AİHM, Adalet Bakanlığı'na yönelik bir bildiriyle PKK lideri Abdullah Öcalan'ın yakalanmasını protesto eden Aydın Cezaevi'nden 16 kişinin "bölücülük propagandası" iddiasıyla mahkemelik olmasını ifade özgürlüğüne aykırı buldu
İHD'lilerin eleştiri hakkını AİHM gördü
Toplam altı dosyayla ilgili kararını bugün (20 Eylül) açıklayan AİHM, "bölücülük" iddiasıyla ertelemeli cezaya çaptırılan Şakar ve Çetin'le ilgili kararında, "Türkiye yetkililerinin halkın çeşitli kaynaklardan haber alabilme haklarını yeterince dikkate almamak"la eleştirdi.
AİHM, Şakar'ın imzaladığı ve Kürt sorununa barışçıl bir çözüm getirilmesini talep eden bir yazısına 1997'de ceza verildikten sonra üç yıl süreyle ertelenmesinin de, "şikayetçinin eleştiri hakkının kısmi olarak sansür etme" niyeti taşıdığını duyurdu.
Oybirliğiyle Avrupa İnsan Hakları Sözleşmesi'nin 10. maddesinin ihlal edildiğine hükmeden AİHM, iki başvuru sahibine üç bin 500 avro tazminat ödenmesine karar verdi.
AİHM: Şiddet yoksa, PKK açıklamalarına ceza olmaz
AİHM, "PKK örgütü açıklamalarına yer verdiği" gerekçesiyle Terörle Mücadele Yasası'nın 6. maddesinden para cezasına çarptırılan Erdal Taş'ın açtığı iki davada adil yargılanmadığına karar verdi.
Taş'ın diğer iki dosyasını değerlendiren AİHM, şiddet çağrısı içermeyen yazılardan Taş'ın ifade özgürlüğü hakkının kısıtlandığını bildirdi. Türkiye, Taş'a toplam dört bin avro tazminat ödeyecek.
"Bakanlığa bildiriye ceza yersiz"
Son olarak AİHM, bir bildiriyle PKK lideri Abdullah Öcalan'ın yakalanmasını protesto eden Aydın Cezaevi'nden 16 kişinin "bölücülük propagandası" iddiasıyla mahkemelik olmasını ifade özgürlüğüne aykırı buldu.
AİHM, Şükrü Tapkan, Dilaver Keklik, Murat Doğan, Mehmet Hazbin Korkut, Hilmi Olsoy, Fuat Ay, Ali Budak, Celalettin Polat, Ahmet Ertaş, İlhami Gülmez, Hamdullah Kıran, İbrahim Elbir, Velat Çetinkaya, Hüseyin Vural, İlhan Dayan ve Rıza Tan adlı tutukluların ifade özgürlüğü haklarının meşru olmayan bir şekilde kısıtlandığını bildirdi.

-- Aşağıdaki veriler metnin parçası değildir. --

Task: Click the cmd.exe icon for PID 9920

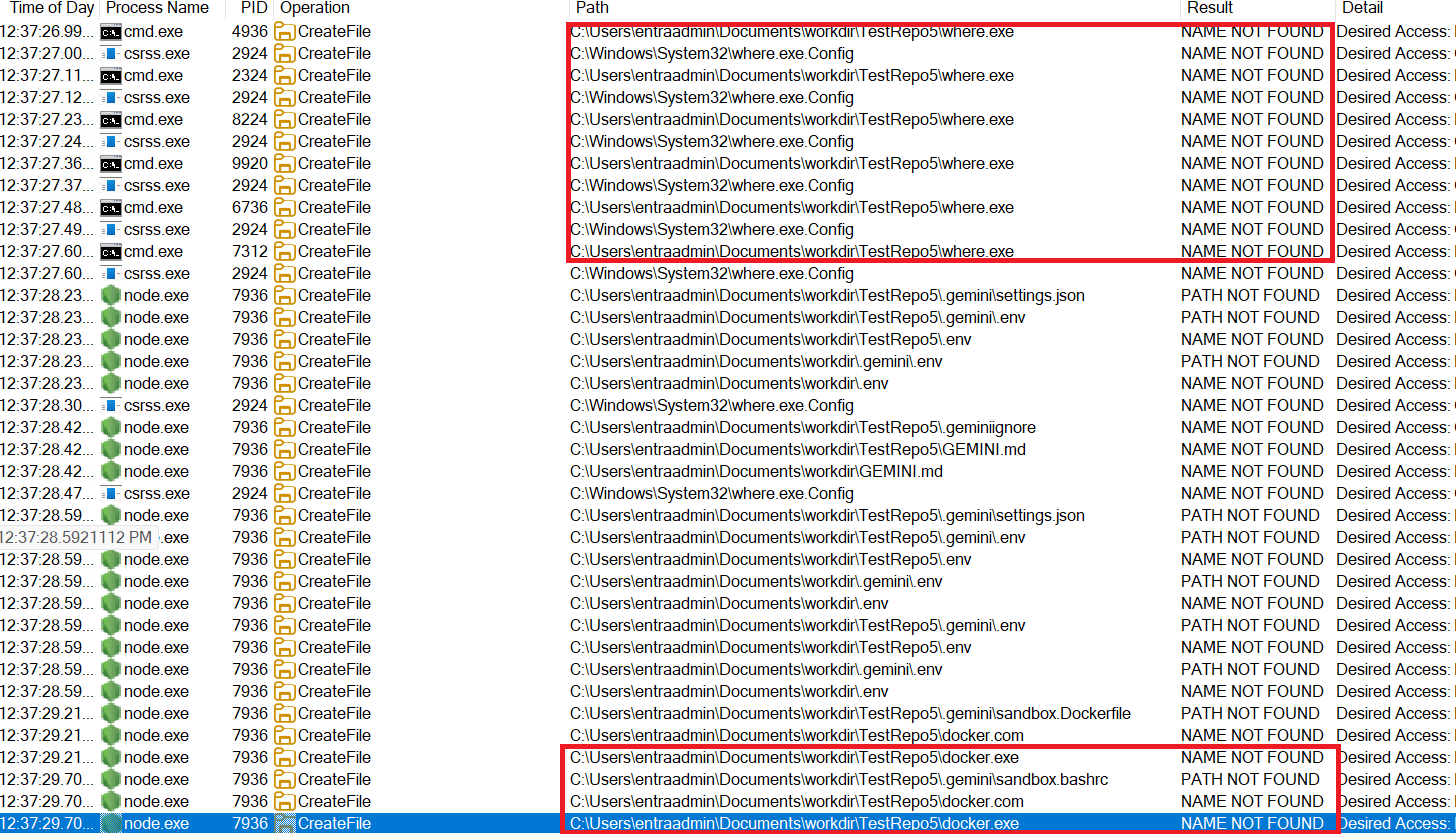Action: pyautogui.click(x=111, y=164)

Ancak AİHM, tutuklulardan sadece Hüseyin Vural'a bin avro manevi tazminat ödenmesine, diğer başvurulara tazminat ödenmesine gerek olmadığını açıkladı ve sadece bin avro mahkeme gideri ödenmesine karar verdi.

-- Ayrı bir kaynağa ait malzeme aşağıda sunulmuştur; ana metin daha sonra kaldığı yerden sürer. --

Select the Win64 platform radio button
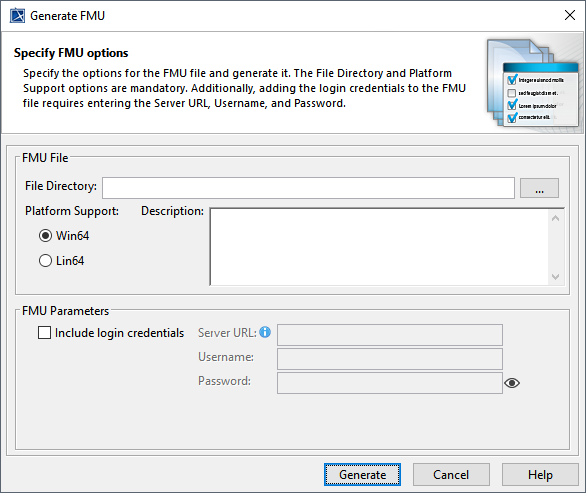Image resolution: width=586 pixels, height=493 pixels. pyautogui.click(x=45, y=236)
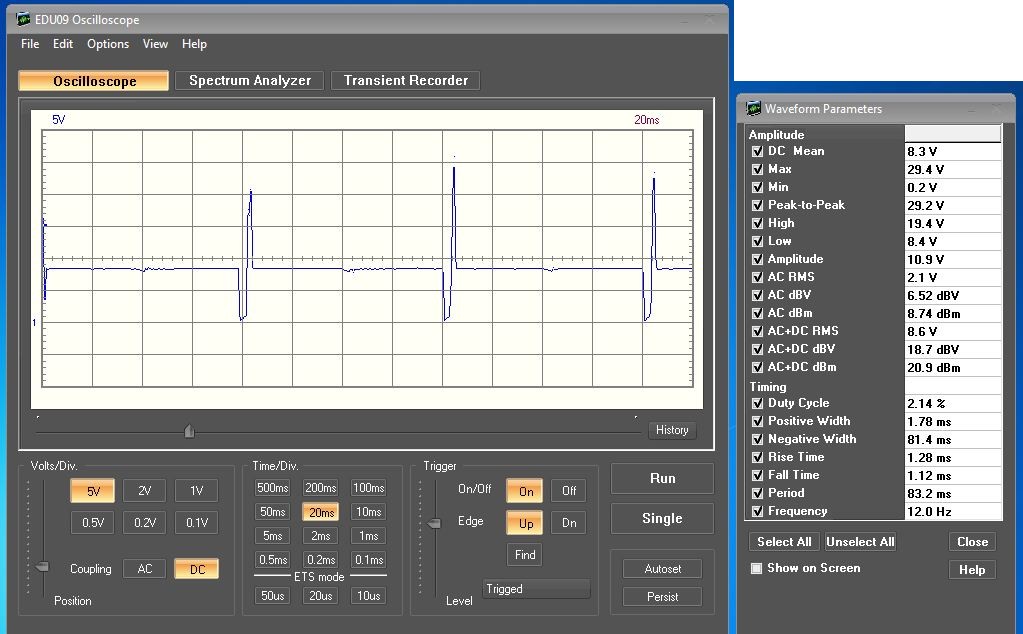The height and width of the screenshot is (634, 1023).
Task: Click the EDU09 Oscilloscope title bar icon
Action: [23, 19]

Bildirinin çok sınırlı bir alanda yaygınlaştığını tespit eden AİHM, tutukluların bildirilerinin yayma biçiminin mesajın etkisini oldukça sınırladığını, sadece Adalet Bakanlığı'na yönelik yayımlanan bildirilerin tehlike oluşturabilecek türden olmadığı ve bu yönüyle ifade özgürlüğü hakkının meşru olmayan bir şekilde kısıtlandığını bildirdi. (EÖ/NZ)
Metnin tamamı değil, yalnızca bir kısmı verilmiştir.